KUTIPAN SUMBER
/---

Minggu, 21 April 2019

DEMOKRASI PANCASILA & DEMOKRASI TRANSAKSIONAL



DEMOKRASI PANCASILA & DEMOKRASI TRANSAKSIONAL
Oleh : Reinhard Hutapea
Staf pengajar Fisipol UDA Medan dan Direktur CEPP MIP Unitas Palembang
Published Waspada, 20 April 2019
Katanya pemilihan umum, tapi hasil (output)nya seperti tak umum, meski mekanisme dan prosedurnya umum. Terkesan terpenjara eksklusif meski berjubah kebebasan (demokrasi)

Instrument, pendekatan, atau persfektif yang paling dekat memahami mengapa terjadi korupsi, suap, atau perburuan rente adalah ilmu ekonomi. Disebut seperti itu, karena motif utama perilaku tercela itu adalah unsur ekonomi, yakni memperkaya diri sendiri melalui lembaga-lembaga negara, lepas secara sah atau sebaliknya. Kongkritnya bagaimana supaya kaya raya secara individual (Susan Rose-Ackerman, 2000)
Walaupun tidak dihubungkan dengan teori liberal-pasar bebasnya Adam Smith, yakni competition (kompetisi), sesungguhnya itulah argumentasi klasiknya (bukan konsep sosialismenya Marx). Tidakkah Adam Smith bertitah bahwa persaingan (kompetisi) antar individu/pribadi itu akan mendatangkan kemakmuran bagi semua orang via tangan-tangan tak terlihat (invisible hand)?

\---

Daftar dari sebuah sumber data:
/---

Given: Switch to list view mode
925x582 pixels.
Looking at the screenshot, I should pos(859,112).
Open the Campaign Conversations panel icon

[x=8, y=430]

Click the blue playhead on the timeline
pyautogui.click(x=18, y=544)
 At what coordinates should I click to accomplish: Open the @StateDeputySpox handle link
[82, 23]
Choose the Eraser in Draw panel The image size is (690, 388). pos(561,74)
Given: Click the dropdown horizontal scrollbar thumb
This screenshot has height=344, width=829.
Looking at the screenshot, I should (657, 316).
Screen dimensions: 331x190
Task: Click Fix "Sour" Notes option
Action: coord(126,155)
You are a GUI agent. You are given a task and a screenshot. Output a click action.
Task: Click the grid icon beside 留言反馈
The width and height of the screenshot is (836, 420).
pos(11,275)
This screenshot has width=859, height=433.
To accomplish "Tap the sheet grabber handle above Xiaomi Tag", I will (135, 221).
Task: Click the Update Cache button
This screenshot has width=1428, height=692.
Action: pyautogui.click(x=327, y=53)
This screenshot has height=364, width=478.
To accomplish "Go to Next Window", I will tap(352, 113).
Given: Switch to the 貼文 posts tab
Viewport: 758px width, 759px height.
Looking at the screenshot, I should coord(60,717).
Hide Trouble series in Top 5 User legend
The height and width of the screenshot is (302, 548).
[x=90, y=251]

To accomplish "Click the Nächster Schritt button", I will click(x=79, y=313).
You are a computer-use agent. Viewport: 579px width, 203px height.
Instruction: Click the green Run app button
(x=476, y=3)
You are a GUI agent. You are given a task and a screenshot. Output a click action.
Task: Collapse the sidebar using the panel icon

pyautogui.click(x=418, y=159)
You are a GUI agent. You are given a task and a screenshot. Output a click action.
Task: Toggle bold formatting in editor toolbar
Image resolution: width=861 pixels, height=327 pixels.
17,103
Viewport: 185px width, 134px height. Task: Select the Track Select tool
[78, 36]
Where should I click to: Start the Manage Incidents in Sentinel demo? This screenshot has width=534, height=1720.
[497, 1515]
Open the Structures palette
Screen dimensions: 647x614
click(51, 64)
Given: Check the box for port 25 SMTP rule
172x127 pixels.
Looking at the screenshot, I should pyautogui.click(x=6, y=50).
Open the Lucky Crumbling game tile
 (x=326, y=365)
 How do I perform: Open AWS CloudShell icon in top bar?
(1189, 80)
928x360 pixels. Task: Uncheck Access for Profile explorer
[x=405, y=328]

\---

TUGAS SINGKAT 1
Jawab pertanyaan berikut berdasarkan tulisan tentang demokrasi Pancasila di atas.
(a) Di surat kabar apa dan pada tanggal berapa tulisan ini dimuat?
(b) Ilmu apa yang disebut paling dekat untuk memahami mengapa terjadi korupsi, suap, atau perburuan rente?
(c) Menurut Adam Smith, persaingan antar individu akan mendatangkan apa?
TUGAS SINGKAT 2
Terjemahkan kalimat dari tulisan tentang demokrasi Pancasila ini ke dalam bahasa Inggris: "Disebut seperti itu, karena motif utama perilaku tercela itu adalah unsur ekonomi, yakni memperkaya diri sendiri melalui lembaga-lembaga negara, lepas secara sah atau sebaliknya."
TUGAS SINGKAT 3
Tulis lanjutan tulisan tentang demokrasi Pancasila dan demokrasi transaksional di atas, mulai setelah kalimat terakhirnya.

JAWABAN 1
(a) Waspada, 20 April 2019.
(b) Ilmu ekonomi.
(c) Kemakmuran bagi semua orang melalui tangan-tangan tak terlihat (invisible hand).

JAWABAN 2
It is described that way because the main motive of that disgraceful behavior is economic, namely enriching oneself through state institutions, whether legally or otherwise.

JAWABAN 3
Dalam prakteknya teori itu jauh dari kenyataan. Yang mengemuka, tak lain-tak bukan, persaingan itu hanya menguntungkan individu yang paling kuat, lihai, dan efisien.Tidak diluarnya, sebagaimana dititah-teorikan bapak pasar bebas (Adam Smith) itu yakni, akan mendatangkan kemakmuran bagi semua orang, karena persaingan antar individu tersebut akan melesatkan barang-barang, komoditas, dan lain-lain unsur ekonomi yang murah dan bermutu.
Faktanya ternyata tidak seperti itu, sebab yang muncul dan dominan kemudian adalah monopoli, monopsoni, kartel, dan lain-lain penyakit kronis ekonomi yang meletakkan kemakmuran itu tetap di langit. Paul Krugman (1995) dengan tegas menudingnya sebagai zero sum game (antitese dari positif sum game), alias menguntungkan yang satu merugikan yang lain.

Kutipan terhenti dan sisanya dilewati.